Learn English – Where did the term “OK/Okay” come from

etymology

I've heard lots of varying histories of the term "OK".

Is there any evidence of the true origin of the term?

Best Answer

According to the OED, the term OK began its days as a humorous initialism “apparently derived from the initial letters of oll (or orl) korrect, jocular alteration of ‘all correct’ ”, when it was first seen almost 200 years ago in the United States, way back in 1839.

It seems that this sort of off-kilter formation was considered quite funny at the time: “an instance of a contemporary vogue for humorous abbreviations of this type” per the OED.

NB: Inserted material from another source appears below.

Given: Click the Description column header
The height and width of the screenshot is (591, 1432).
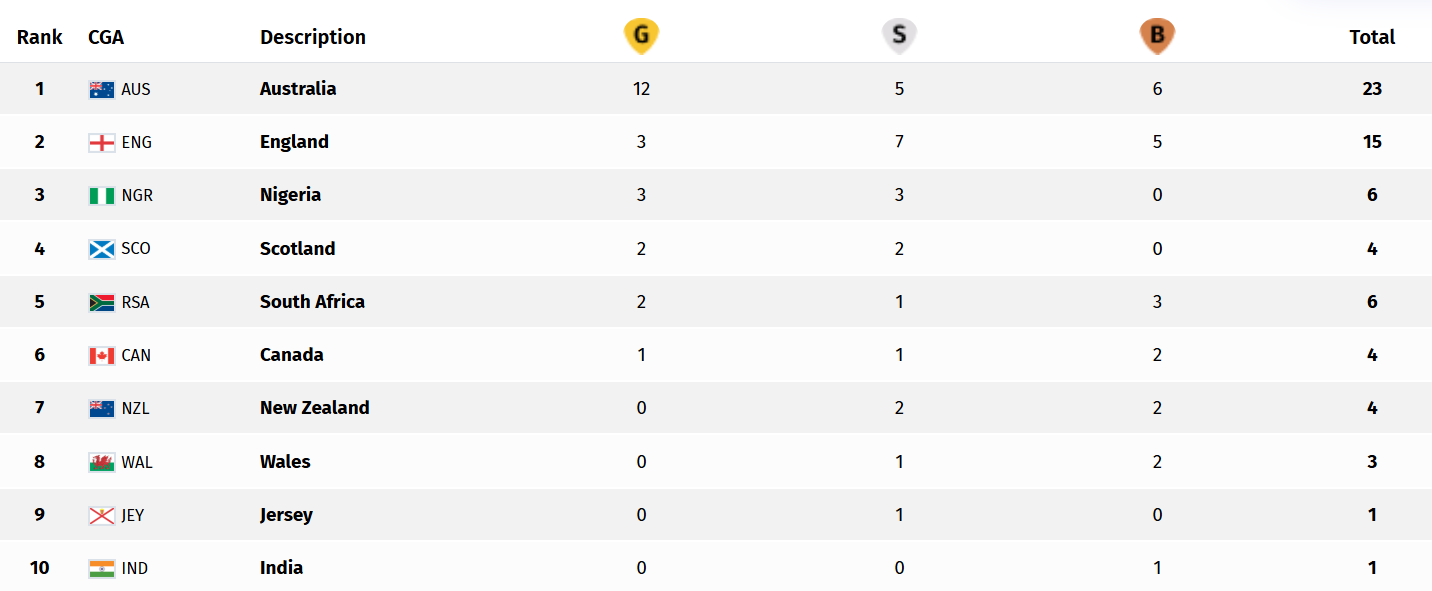Looking at the screenshot, I should pos(313,37).
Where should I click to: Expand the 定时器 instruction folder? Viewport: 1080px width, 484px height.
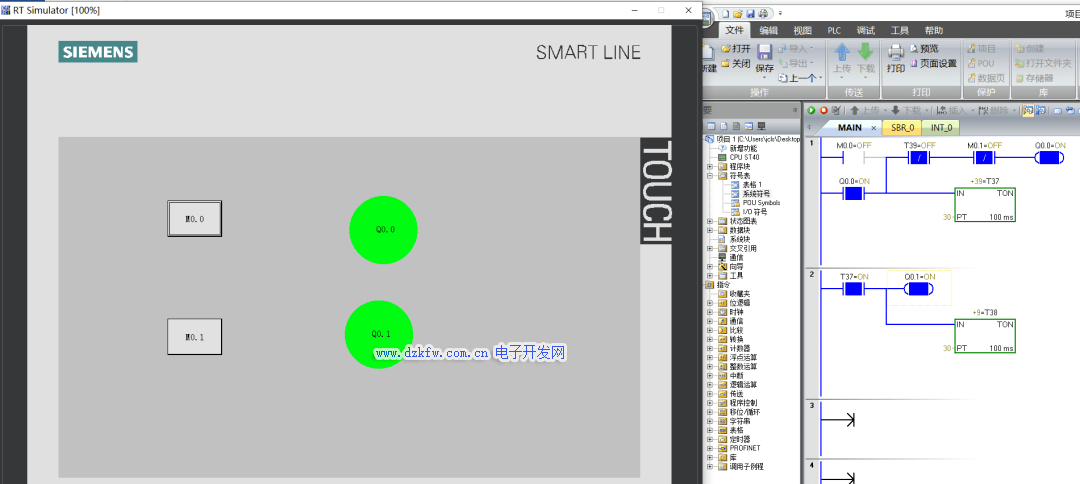pos(710,438)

By 1840, this use was “greatly reinforced by association” with another identical initialism O.K., this one derived from the nickname Old Kinderhook adopted by Martin Van Buren during his 1835 electoral campaign for the U.S. presidency. The corresponding verb was soon null-derived¹ from this initialism around 1882.

The OED further notes (with bold emphasis added in this post for clarity) that:

Other suggestions, e.g. that O.K. represents an alleged Choctaw word oke ‘it is’ (actually the affirmative verbal suffix -okii ‘indeed, contrary to your supposition’), or French au quai, or Scottish English och aye, or that it derives from a word in the West African language Wolof via slaves in the southern States of America, all lack any form of acceptable documentation.

The OED further states that “Competing theories as to the origin of the expression have been in evidence almost since its first appearance”, and then provides several early completing theories in support of that assertion.


Footnotes

  1. Null derivation, also known as zero derivation, is when a word is conscripted unchanged into use for a part of speech that’s different from the customary one. It has no derivational affix and so is said to be null derived, such as when we null-derive nouns from adjectives in The Good, the Bad, and The Ugly. A clearer example of this is the classic refrain that “verbing weirds language”, which features two instances of null-derivation: not only does it null-derive a new verb “verb” from its noun and then uses its verbal -ing inflection as a subject, it also null0derives a new verb “weird” from its adjectives and then uses the new verb’s third-person singular inflection.